Suzy as a naked mole rat, several years ago.

It turned out that the halloween channel hadn't even been publicized yet, and my entry was the very first one.

I had a somewhat stressful afternoon as I realized that one of my tallying algorithms was double counting under some scenarios, and the only saving grace was that it was tucked away in a cron job that had been broken for months. The double counting was only apparent in a totally different database that used the exact same code but contained an entirely different (and much smaller) data set. Once I had that straightened up and got the cron job working, the stress dissipated and I could enjoy my job once more.

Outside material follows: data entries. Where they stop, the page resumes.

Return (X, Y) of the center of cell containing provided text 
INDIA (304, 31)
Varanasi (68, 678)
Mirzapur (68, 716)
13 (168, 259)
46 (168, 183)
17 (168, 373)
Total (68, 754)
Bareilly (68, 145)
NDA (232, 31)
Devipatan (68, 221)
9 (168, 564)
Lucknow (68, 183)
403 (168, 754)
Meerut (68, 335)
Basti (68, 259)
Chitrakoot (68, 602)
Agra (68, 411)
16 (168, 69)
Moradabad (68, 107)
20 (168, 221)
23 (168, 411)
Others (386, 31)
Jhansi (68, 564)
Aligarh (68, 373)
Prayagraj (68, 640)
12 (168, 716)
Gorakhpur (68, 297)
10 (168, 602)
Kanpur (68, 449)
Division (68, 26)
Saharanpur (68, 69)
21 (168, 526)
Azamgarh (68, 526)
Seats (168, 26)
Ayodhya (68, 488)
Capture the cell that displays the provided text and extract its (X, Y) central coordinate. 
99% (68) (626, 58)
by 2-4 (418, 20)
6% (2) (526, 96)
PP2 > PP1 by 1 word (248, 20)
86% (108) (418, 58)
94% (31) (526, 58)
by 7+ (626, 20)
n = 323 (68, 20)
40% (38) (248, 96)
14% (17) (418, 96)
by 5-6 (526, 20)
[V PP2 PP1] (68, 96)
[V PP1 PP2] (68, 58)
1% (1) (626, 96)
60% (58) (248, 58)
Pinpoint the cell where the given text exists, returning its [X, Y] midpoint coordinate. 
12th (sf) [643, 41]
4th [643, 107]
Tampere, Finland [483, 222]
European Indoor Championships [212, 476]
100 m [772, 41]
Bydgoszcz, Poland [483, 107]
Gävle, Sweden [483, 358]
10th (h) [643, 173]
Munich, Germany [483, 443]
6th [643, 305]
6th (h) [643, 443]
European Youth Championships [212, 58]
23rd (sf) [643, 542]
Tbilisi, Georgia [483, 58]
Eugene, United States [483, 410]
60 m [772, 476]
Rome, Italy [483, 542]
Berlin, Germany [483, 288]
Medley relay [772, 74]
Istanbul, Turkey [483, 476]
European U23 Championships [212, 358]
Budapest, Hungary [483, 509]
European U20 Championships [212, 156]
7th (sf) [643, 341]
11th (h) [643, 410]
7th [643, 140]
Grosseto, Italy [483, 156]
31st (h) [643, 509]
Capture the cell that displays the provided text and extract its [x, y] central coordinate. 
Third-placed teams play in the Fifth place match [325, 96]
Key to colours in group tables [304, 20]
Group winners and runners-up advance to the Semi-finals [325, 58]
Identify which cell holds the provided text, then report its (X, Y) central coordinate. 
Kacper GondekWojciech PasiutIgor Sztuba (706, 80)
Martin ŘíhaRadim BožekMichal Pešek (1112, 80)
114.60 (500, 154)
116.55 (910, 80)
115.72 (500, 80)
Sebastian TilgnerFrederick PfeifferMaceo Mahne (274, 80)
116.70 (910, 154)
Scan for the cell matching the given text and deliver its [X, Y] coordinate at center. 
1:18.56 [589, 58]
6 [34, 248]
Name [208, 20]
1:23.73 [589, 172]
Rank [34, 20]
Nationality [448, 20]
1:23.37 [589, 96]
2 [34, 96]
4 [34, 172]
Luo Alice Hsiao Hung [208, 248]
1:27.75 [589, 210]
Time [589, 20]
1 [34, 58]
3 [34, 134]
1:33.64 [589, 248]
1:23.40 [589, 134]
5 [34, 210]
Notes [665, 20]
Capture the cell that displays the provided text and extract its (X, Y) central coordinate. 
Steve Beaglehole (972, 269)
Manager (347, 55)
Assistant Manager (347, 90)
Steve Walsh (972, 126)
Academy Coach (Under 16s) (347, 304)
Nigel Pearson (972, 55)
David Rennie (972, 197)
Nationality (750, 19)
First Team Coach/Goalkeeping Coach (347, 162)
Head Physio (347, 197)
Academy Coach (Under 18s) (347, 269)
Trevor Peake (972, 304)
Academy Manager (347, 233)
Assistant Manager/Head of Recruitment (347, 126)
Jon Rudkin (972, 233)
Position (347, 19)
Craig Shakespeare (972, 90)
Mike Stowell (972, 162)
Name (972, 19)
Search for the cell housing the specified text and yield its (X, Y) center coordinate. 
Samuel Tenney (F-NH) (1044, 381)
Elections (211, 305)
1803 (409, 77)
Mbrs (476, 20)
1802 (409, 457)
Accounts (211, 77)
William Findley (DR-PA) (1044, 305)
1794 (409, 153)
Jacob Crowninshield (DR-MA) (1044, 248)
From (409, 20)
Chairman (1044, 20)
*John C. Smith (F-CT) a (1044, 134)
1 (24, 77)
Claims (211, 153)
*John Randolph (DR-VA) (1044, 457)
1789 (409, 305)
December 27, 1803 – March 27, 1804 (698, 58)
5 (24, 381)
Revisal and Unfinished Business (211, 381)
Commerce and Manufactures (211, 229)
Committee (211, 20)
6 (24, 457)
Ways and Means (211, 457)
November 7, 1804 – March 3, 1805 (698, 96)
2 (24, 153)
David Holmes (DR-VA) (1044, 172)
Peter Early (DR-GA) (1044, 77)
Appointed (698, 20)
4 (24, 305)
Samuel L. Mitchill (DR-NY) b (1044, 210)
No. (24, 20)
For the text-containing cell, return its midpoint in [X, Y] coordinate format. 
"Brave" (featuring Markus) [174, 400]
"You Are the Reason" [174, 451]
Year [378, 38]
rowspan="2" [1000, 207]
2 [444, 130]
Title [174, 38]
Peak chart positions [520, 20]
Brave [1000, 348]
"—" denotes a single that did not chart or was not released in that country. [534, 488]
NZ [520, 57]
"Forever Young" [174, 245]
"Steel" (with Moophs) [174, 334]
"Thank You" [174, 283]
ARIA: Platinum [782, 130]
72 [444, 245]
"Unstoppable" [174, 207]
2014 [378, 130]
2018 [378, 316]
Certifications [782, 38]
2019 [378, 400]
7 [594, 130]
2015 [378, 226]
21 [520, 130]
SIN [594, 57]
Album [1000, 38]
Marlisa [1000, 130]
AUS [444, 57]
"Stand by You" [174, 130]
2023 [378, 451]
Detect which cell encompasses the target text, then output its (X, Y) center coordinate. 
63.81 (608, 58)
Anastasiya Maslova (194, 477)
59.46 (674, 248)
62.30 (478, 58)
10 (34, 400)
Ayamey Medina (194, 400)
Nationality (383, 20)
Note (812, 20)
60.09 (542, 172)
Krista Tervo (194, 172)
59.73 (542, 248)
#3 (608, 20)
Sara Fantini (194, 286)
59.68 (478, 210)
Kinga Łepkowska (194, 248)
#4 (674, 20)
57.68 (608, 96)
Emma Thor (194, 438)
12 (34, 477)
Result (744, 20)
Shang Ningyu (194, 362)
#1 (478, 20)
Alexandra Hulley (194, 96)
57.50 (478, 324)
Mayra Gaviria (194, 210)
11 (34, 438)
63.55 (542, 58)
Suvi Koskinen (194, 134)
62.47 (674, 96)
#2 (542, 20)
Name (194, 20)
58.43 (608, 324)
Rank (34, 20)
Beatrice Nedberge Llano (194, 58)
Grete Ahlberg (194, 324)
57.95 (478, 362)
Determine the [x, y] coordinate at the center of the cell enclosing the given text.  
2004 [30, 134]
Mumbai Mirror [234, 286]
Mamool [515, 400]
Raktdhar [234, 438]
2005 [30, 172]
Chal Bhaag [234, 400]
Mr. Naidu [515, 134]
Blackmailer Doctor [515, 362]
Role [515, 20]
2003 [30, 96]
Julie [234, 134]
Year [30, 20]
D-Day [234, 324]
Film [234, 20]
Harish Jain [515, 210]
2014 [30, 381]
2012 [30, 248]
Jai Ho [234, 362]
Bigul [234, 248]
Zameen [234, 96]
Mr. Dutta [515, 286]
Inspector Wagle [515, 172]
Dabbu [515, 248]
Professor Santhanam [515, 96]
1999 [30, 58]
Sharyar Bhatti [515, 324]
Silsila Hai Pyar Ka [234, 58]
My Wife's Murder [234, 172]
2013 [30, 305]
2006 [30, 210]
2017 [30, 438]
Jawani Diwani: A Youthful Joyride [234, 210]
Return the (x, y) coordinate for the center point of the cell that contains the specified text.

At a little after 4:00pm east coast time, I noticed that Slack was down. And it really was down; the rest of the internet was fine, and it was already a topic of lively discussion on Twitter. Despite the continued working of the internet, the absence of Slack made me feel cut-off from my colleagues. We had a brief email exchange to agree that yep, Slack was down, and I even posted a message to all the employees in The Organization so they wouldn't think the problem was on their respective ends. But without the constant banter, emojis, and occasional animated GIFs, the remote workplace felt very lonely in a way that it normally never does. Slack returned at a little before 9:00pm eastern time, but by then Gretchen and I were watching Stranger Things. For me, Halloween is a legitimate holiday even if I have to work, so I was definitely drinking.